- WORK REQUIRED:
Could you write out everything from the line containing "Select the Vidarebefordra radio option" down to the line containing "click(332, 266)", requests included, with each coordinate in the answers multiplied by 1.9 and rounded to a whole number (halves up)? Give only those lines, and leave the pictures out.

- SUPPLIED DATA:

++++++++++++++++++++

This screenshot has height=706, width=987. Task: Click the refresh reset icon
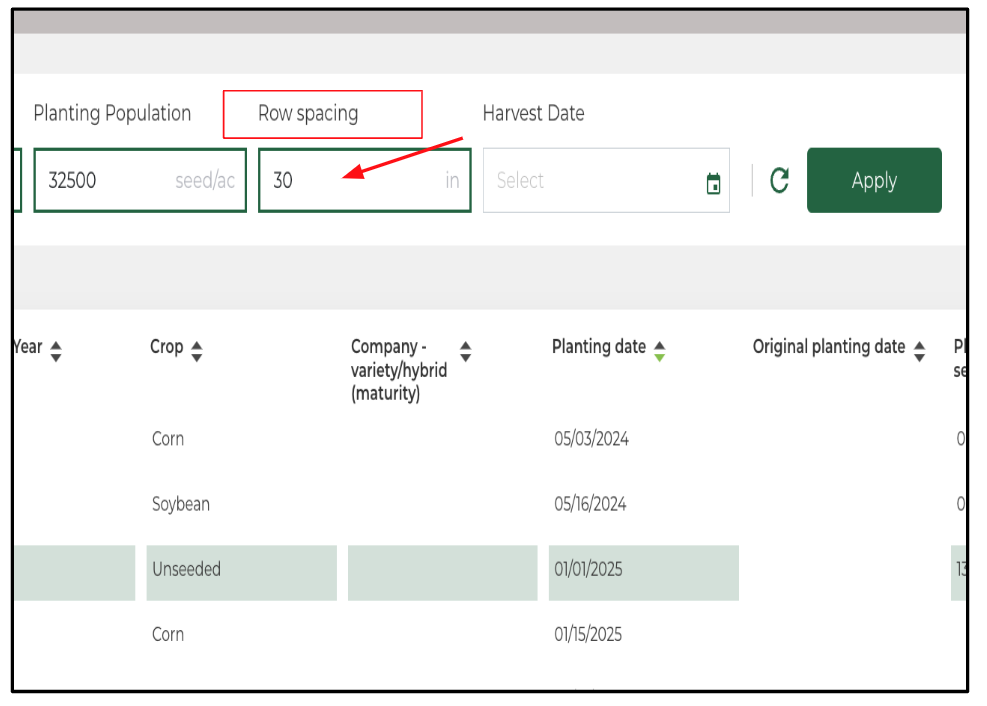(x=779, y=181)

++++++++++++++++++++

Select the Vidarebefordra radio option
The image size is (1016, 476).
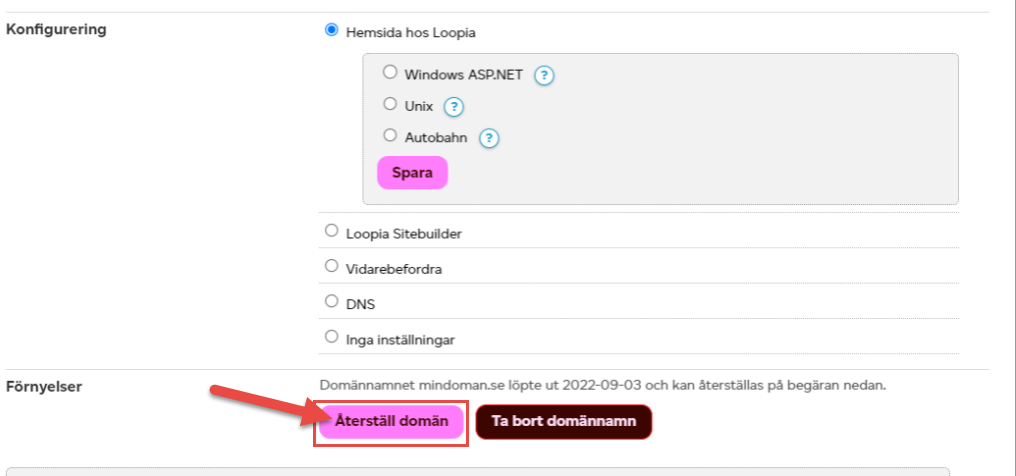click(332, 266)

++++++++++++++++++++

- CORRECT OUTPUT:
Select the Vidarebefordra radio option
The image size is (1016, 476).
click(631, 505)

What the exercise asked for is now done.